### What you are asked to do
One figure is wanted here: how many lines in the entries hold the word "agent".

━━ Source data ━━

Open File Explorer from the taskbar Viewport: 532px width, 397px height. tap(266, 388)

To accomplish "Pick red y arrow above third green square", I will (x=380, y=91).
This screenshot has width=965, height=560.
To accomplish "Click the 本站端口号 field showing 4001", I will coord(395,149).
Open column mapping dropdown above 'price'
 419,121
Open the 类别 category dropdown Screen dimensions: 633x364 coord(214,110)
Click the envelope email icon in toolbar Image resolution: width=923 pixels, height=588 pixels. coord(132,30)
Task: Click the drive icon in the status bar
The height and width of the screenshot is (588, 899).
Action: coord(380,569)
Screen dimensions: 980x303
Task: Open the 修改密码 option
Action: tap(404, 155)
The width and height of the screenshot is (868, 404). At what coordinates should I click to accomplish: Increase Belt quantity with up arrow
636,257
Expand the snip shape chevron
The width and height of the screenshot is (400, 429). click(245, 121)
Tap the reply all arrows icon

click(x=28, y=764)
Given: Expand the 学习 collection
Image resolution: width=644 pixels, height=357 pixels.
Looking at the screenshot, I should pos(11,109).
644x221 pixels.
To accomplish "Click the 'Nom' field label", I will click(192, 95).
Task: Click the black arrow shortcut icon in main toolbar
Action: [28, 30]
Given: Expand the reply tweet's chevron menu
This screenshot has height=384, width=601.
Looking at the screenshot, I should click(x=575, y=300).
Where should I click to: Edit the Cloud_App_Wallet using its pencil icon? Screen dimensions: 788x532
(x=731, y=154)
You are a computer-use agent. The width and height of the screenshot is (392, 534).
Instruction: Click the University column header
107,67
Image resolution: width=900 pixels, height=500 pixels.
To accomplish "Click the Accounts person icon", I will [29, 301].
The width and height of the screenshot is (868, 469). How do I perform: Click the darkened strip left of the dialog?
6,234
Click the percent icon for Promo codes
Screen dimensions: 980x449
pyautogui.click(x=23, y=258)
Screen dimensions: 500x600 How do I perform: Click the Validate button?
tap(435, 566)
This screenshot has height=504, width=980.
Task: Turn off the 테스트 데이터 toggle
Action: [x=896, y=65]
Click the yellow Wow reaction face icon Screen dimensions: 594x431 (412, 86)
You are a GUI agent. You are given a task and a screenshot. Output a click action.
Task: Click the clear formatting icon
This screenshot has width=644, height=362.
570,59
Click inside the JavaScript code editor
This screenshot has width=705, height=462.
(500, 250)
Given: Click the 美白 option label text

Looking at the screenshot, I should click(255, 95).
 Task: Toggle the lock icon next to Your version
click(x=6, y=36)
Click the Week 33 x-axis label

━━━

### Answer for the task
2